Tuesday, April 5, 2022

Book Review: The Nolan Variations: The Movies, Mysteries, and Marvels of Christopher Nolan by Tom Shone


In one of the first book length studies of Christopher Nolan's films, author Tom Shone presents his subject as something of an enigma. In an age when many are writing obituaries for cinema and lamenting the glut of comic book movies or the rise of streaming - a new Nolan film is considered something of an event. While he built his reputation by revitalizing the Batman franchise, the three films he made (Batman Begins (2005); The Dark Knight (2008); The Dark Knight Rises (2012) exist in their own universe and stand on their own. They're more a part of Nolan's own mythology, rather than Batman lore. So, we have a rarity: an auteur who makes big budget movies during a time it's considered a passé. Nolan revels in being both anachronistic and futuristic simultaneously. To quote the author:

His films are deeply personal fantasies lent urgency and conviction by their maker's need to view fantasy not as some second rate version of reality but its equal, as vital as oxygen. He dreams with his eyes open and asks that we do the same. (15)

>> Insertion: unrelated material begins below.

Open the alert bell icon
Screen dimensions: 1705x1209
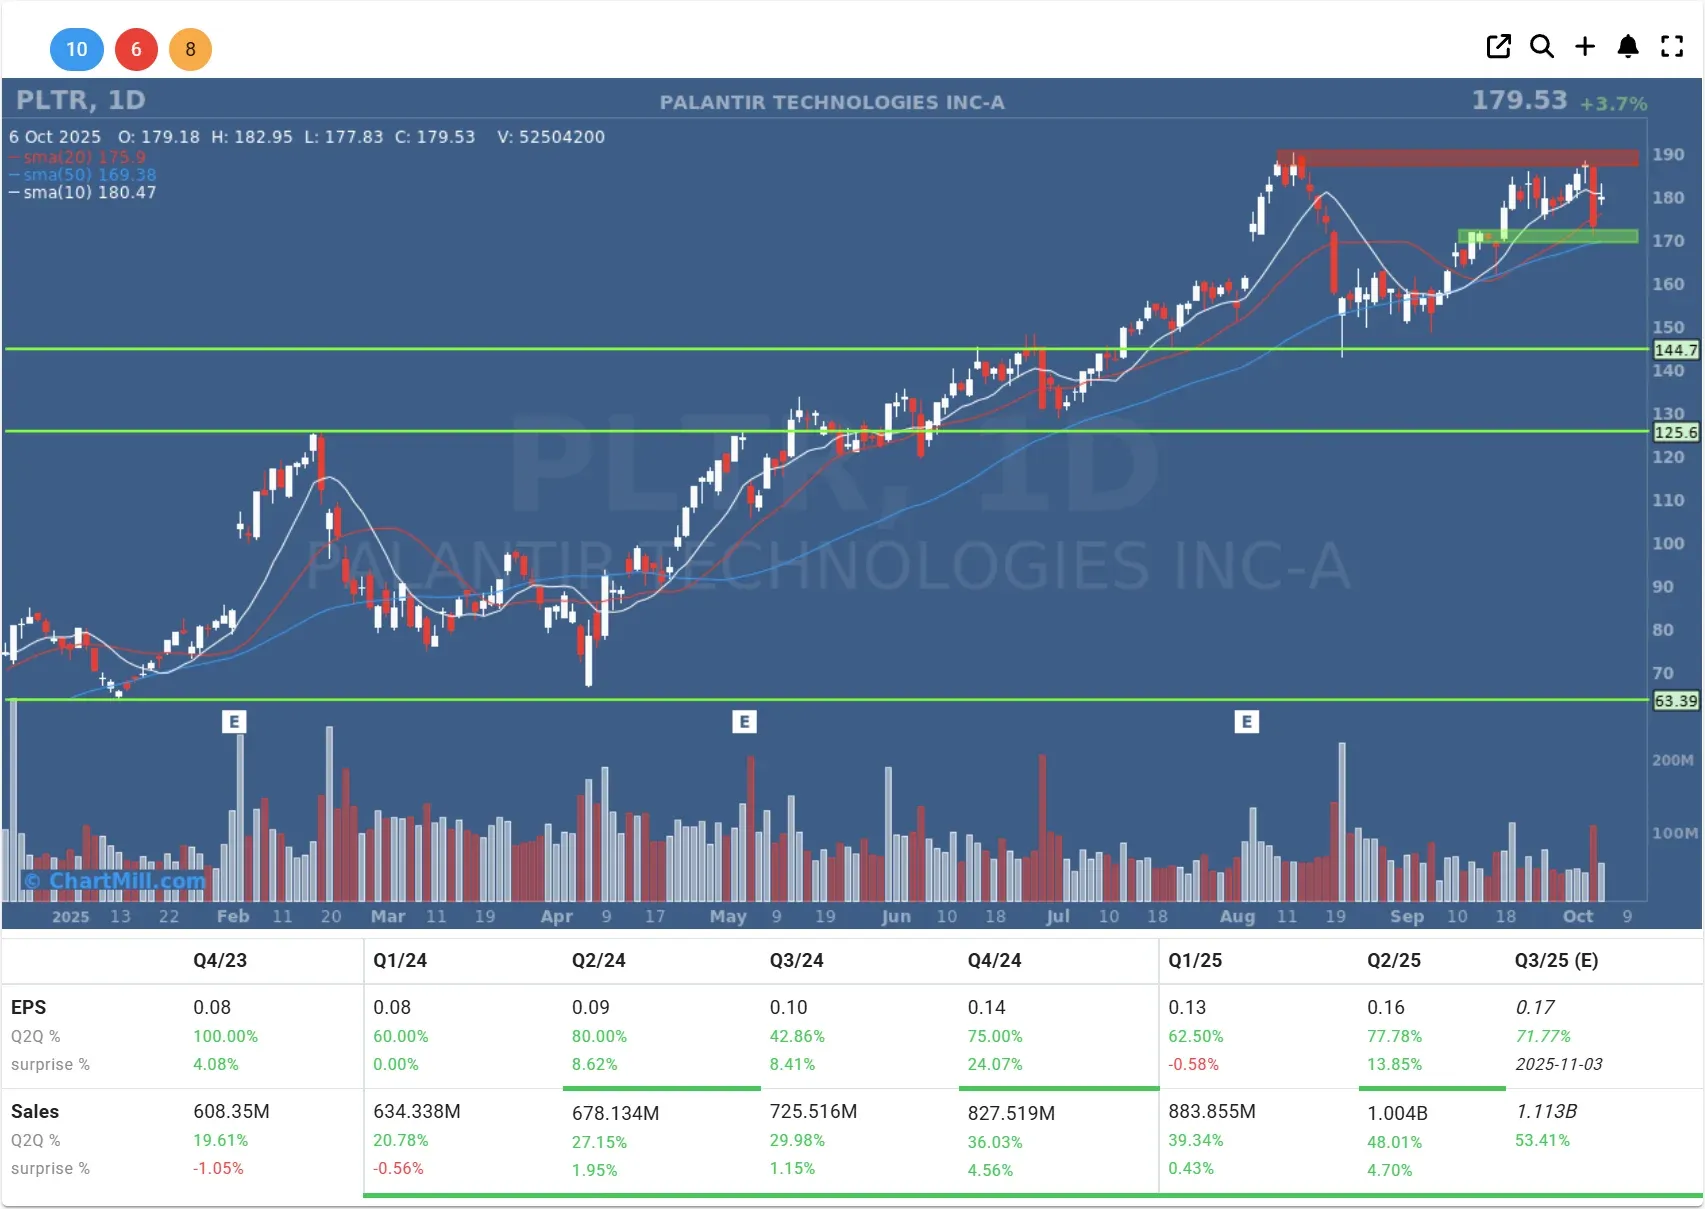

Shone conducted a series of interviews with Nolan over the past 20 years, their first meeting during the promotion of Nolan's 2000 film Memento. Despite the generous access Nolan provided Shone on his creative process and views on everything from philosophy and art to his youth spent shuttling between America and the England, Shone finds Nolan to be an enigma, often inscrutable. It would be easy to compare Nolan to Stanley Kubrick since both were directors who managed to construct their own worlds and follow their own artistic preoccupations. But Nolan is far more outgoing with the public than Kubrick despite his mysterious reputation. Highly secretive about his projects, Nolan views cinema as a means to explore a myriad of philosophical, scientific, and historical possibilities. The book is especially useful for insight on Nolan's influences for each film ranging from the paintings of Francis Bacon, the stories of Jorge Luis Borges, and Victorian ideas of time.

Time and its many forms border on obsession in Nolan's filmography, as well as connections between perception and space. Whether it be the backwards narrative in Memento or the disorienting levels of dreamscape in his 2008 film Inception or the bending of spacetime in his 2014 film Interstellar. Packaging these weighty themes into blockbusters goes back to Nolan's fascination cinema history and the filmmakers who pushed the medium forward under the guise of being a mainstream filmmaker whether it be Spielberg or Lean. By this point in his career, Nolanesque has become its own adjective for a specific type of high concept film. 

A chapter is devoted to each film, Shone including details on the production and the genesis of each project. The James Bond franchise, in particular Thunderball and You Only Live Twice, influenced all the Batman movies. Crime films and noir influenced The Dark Knight, while the Charles Dickens classic A Tale of Two Cities played into the The Dark Knight Rises. Nolan avoids explaining his films, sheepishly claiming his first objective is to entertain, and shrugs off the idea his movies are intricate puzzles designed for endless Reddit discussions. 

The book includes photographs and illustrations to along with the text. The author's professional relationship with Nolan provides an inside view of Nolan who keeps living a low key lifestyle with his wife Emma Thomas (and producing partner) and four children (and continues collaborating with his brother Jonathan Nolan on scripts.) There's a lot of fascinating background on his working relationship with the film composer Hans Zimmer. I would highly recommend to any film devotee, even those who are not fans of Nolan who will gain insight from it.